Google’s Wholesale Move To Cloud and Take On Security Makes Cloud Apps Enterprise-Friendly

Google is moving all of its internal apps to the cloud and changing the security in tow.

Google is moving all of its internal corporate applications to a cloud model, reports The Wall Street Journal. So far, 90 percent of Google’s corporate applications have migrated. With that shift to cloud comes a shift in the way the company approaches and thinks about security. Gone is the idea of the cordoned-off enterprise.

Called the BeyondCorp initiative, the new security model assumes that the internal network is as dangerous as the Internet. Traditionally, corporate security hinges on the idea that a trusted internal network secured by firewalls and other security measures is much safer than having to traverse the Internet for access.

The thinking not only addresses the changing nature of how we access applications, but the changing nature of attacks, as well as increasingly distributed, remote workforces.

“The perimeter security model works well enough when all employees work exclusively in buildings owned by an enterprise,” wrote Google reliability engineering manager Rory Ward and technical writer Betsy Beyer in a paper published in December. “However, with the advent of a mobile workforce, the surge in the variety of devices used by this workforce, and the growing use of cloud-based services, additional attack vectors have emerged that are stretching the traditional paradigm to the point of redundancy.”

In the initiative, Google is tuning its security practices with the assumption that everything will move to cloud. Overall, this means that trust is moving from the network to the device level. Fine-grained access is provided to employees, whose access depends on the employee’s device and user credentials. Authentication, authorization and encryption are employed. There are no virtual private networks and connections are encrypted the same whether an employee is at home or inside the office.

Because the trust has shifted from network to device, Google uses a device inventory database that keeps track of what devices are issued to employees, as well as changes made to those devices. After device authentication, the user is identified through a user database and a group database that is tied to the company’s human resources processes. The human resources tie-in ensures that an employees status, and access remains up to date.

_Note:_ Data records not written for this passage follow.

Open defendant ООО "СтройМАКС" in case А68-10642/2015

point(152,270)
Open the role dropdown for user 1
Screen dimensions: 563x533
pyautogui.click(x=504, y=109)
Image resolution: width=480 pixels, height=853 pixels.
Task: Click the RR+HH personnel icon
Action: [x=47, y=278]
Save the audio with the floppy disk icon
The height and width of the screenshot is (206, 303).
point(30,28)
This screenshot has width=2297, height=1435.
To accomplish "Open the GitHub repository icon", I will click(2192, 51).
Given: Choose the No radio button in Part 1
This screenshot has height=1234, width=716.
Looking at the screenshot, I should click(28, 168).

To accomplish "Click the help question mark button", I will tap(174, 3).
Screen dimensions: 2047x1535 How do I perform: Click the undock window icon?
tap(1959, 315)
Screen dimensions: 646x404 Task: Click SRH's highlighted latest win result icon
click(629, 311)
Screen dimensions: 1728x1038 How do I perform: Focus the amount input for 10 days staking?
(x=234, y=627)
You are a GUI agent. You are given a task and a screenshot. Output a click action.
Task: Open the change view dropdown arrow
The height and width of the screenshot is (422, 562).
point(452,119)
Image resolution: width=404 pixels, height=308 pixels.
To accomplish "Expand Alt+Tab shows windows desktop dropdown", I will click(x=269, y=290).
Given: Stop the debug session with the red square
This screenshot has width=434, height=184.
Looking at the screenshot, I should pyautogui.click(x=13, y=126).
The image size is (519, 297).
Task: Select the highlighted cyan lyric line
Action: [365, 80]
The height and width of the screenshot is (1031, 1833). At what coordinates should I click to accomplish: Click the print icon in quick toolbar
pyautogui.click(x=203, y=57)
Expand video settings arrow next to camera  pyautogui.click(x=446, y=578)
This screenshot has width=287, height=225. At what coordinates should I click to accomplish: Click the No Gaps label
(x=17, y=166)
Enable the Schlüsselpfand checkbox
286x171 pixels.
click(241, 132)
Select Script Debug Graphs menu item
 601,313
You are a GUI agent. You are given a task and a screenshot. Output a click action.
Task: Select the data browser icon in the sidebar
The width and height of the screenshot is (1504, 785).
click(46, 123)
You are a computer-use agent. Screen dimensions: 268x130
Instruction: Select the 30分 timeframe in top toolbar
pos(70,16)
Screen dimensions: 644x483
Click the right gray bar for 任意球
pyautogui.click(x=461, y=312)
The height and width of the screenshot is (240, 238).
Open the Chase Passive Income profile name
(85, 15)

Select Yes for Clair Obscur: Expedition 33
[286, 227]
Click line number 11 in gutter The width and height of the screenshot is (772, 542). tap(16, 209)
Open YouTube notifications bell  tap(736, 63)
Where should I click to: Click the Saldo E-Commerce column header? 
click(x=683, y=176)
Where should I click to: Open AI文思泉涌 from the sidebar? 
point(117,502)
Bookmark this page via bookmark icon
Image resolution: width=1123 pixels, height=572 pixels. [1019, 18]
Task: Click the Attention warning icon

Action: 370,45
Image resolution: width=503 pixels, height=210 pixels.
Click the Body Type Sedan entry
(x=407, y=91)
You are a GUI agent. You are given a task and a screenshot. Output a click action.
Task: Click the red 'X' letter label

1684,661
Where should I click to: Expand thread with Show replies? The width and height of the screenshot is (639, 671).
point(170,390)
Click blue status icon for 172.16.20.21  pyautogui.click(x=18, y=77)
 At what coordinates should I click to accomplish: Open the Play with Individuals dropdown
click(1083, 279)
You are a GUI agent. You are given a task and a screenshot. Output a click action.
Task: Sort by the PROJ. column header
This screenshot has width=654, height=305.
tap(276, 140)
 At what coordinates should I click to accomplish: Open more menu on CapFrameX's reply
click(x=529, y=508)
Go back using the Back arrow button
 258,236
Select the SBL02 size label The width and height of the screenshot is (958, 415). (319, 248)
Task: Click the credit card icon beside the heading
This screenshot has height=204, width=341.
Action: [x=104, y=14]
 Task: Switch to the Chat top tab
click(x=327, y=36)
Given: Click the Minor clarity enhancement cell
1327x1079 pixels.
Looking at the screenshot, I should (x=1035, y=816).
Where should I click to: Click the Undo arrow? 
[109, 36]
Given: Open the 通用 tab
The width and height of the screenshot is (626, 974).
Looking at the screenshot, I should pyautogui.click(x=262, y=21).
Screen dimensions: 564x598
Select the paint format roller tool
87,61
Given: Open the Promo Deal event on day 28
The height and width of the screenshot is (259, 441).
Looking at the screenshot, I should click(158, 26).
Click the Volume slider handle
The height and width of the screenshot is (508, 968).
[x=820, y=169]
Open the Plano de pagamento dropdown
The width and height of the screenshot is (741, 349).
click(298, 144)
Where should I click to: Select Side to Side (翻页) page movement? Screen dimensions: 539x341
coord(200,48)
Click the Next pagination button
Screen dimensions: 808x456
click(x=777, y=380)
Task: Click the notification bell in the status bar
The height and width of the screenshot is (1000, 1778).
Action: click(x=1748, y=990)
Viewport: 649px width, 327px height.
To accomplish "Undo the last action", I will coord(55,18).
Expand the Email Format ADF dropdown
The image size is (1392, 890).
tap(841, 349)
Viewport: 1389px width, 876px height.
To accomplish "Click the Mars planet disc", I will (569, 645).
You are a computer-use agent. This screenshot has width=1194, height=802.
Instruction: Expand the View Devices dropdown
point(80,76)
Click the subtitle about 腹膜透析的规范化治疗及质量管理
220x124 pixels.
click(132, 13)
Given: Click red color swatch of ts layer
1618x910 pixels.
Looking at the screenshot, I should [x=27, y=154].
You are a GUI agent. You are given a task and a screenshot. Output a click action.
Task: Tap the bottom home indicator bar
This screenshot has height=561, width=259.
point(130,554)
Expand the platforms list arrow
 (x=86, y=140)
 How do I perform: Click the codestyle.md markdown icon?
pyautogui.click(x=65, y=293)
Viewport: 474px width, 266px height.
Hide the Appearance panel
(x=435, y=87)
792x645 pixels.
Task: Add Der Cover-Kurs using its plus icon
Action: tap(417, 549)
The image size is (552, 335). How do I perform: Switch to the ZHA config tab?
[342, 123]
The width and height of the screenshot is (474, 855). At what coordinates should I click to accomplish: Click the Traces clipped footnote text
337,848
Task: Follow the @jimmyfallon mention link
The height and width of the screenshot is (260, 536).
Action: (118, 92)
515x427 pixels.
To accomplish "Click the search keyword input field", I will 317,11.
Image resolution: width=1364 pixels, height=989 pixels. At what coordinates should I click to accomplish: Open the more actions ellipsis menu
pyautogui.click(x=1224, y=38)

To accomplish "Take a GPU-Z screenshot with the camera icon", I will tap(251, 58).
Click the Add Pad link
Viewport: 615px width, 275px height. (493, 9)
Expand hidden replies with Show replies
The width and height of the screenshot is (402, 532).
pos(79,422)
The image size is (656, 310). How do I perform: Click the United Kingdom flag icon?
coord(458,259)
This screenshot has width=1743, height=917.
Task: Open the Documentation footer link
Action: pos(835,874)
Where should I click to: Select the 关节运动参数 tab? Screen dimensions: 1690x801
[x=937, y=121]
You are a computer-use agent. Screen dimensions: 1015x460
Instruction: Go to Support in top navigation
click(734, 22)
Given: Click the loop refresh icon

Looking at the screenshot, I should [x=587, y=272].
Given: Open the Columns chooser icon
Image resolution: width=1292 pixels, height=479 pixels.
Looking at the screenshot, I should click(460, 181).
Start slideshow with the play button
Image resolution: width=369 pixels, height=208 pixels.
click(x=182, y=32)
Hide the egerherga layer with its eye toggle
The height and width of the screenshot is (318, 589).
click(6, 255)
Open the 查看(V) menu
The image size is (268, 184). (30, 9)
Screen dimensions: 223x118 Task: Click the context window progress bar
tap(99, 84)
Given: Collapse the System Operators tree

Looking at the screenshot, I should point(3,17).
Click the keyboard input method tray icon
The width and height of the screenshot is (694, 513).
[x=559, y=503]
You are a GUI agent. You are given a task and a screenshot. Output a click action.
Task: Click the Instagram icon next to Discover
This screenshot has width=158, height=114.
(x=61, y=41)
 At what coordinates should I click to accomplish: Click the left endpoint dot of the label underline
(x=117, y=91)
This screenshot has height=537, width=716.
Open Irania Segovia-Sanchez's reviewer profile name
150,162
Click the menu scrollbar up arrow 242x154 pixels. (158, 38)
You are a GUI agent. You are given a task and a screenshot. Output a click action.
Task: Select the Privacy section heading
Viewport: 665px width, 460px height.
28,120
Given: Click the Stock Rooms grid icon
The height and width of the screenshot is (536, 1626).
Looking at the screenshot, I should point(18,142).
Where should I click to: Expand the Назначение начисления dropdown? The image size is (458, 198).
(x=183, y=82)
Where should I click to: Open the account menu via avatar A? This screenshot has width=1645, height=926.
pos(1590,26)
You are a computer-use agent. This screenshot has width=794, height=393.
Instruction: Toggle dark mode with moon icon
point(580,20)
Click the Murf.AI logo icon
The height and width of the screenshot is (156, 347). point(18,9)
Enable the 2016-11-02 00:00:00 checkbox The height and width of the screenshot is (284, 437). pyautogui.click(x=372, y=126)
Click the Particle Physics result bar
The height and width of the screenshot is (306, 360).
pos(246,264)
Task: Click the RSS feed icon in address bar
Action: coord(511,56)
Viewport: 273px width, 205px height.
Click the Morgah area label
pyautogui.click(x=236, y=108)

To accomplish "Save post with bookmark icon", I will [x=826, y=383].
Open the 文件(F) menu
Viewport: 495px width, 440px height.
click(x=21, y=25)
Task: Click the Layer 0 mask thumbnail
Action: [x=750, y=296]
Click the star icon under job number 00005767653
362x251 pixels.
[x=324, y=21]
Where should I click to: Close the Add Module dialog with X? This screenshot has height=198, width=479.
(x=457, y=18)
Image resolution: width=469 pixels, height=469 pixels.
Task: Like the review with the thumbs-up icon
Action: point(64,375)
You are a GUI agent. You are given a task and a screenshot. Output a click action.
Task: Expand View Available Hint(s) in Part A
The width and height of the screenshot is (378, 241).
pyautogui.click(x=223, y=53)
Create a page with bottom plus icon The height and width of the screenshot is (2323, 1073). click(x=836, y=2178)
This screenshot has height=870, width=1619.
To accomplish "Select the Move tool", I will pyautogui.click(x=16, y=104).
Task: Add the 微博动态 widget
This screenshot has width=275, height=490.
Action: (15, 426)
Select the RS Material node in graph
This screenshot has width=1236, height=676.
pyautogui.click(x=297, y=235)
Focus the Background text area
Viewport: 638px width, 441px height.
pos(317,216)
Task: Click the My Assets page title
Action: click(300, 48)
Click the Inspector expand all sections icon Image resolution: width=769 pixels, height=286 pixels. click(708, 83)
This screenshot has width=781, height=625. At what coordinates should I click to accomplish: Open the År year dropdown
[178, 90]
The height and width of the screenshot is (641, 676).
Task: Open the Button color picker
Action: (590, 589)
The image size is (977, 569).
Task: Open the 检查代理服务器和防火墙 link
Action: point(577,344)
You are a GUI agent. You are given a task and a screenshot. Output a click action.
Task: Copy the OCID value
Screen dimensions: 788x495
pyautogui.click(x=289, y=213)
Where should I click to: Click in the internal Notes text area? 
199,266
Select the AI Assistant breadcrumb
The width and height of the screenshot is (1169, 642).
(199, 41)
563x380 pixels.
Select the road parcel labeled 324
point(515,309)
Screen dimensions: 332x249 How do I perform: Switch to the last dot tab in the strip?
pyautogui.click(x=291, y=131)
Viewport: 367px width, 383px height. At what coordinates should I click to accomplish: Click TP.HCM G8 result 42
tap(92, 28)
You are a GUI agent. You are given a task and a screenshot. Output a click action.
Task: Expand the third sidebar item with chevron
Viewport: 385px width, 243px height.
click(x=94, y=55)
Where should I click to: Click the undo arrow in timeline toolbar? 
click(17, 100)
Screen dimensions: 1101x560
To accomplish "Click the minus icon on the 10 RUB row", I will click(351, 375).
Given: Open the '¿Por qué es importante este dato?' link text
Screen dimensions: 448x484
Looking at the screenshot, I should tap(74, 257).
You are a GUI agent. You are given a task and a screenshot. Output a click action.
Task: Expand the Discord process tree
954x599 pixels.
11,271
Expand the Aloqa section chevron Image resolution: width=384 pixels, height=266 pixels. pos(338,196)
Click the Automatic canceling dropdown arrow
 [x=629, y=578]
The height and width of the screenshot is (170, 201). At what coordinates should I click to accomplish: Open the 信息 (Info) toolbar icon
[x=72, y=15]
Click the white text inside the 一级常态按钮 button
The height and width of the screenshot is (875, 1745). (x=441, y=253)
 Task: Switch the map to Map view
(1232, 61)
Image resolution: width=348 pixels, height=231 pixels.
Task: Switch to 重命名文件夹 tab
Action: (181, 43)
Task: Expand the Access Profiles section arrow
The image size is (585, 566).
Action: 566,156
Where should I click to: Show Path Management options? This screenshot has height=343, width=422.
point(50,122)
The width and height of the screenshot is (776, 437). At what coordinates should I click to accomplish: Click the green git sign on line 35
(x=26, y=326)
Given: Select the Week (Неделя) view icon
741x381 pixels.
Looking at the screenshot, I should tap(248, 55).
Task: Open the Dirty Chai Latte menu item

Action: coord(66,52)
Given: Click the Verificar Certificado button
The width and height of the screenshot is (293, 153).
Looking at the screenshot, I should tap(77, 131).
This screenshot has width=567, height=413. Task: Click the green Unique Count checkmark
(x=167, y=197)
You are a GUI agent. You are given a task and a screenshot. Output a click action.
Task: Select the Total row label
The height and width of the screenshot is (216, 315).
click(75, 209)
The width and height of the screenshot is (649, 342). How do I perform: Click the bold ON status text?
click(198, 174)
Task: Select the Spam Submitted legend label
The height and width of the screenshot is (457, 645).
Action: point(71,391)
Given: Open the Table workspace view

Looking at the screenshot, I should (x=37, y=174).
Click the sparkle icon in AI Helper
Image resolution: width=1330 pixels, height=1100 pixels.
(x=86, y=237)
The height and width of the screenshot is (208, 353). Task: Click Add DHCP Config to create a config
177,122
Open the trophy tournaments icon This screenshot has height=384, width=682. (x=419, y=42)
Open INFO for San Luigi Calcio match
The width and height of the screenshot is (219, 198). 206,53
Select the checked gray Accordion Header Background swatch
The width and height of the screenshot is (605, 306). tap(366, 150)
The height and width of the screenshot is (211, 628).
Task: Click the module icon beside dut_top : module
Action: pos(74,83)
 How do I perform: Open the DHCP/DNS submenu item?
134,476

Part of the apprehension on the part of enterprises when it comes to using SaaS is the fact the application traverses the Internet. However, it hasn’t stopped many from employing SaaS to varying degrees. The first applications to move were non-sensitive ones; however, Gartner noted that enterprises are getting comfortable with SaaS for more mission critical applications.

Regardless of a company’s mix of on-premises applications and SaaS, the security paradigm needs to shift to include the wider Internet. Once the model better addresses the Internet “X” factor, more wholesale moves will begin to occur en masse.

Wall Street Journal notes that Coca-Cola, Verizon and Madza are examples of big corporations taking a similar approach to security. As security shifts from network to user, security is performed through granular access and permissions rather than an internal network.

When Google does something, many follow. The move might stand to change the way many think and approach security, and in the process, better align corporate policies with the usage of SaaS and cloud.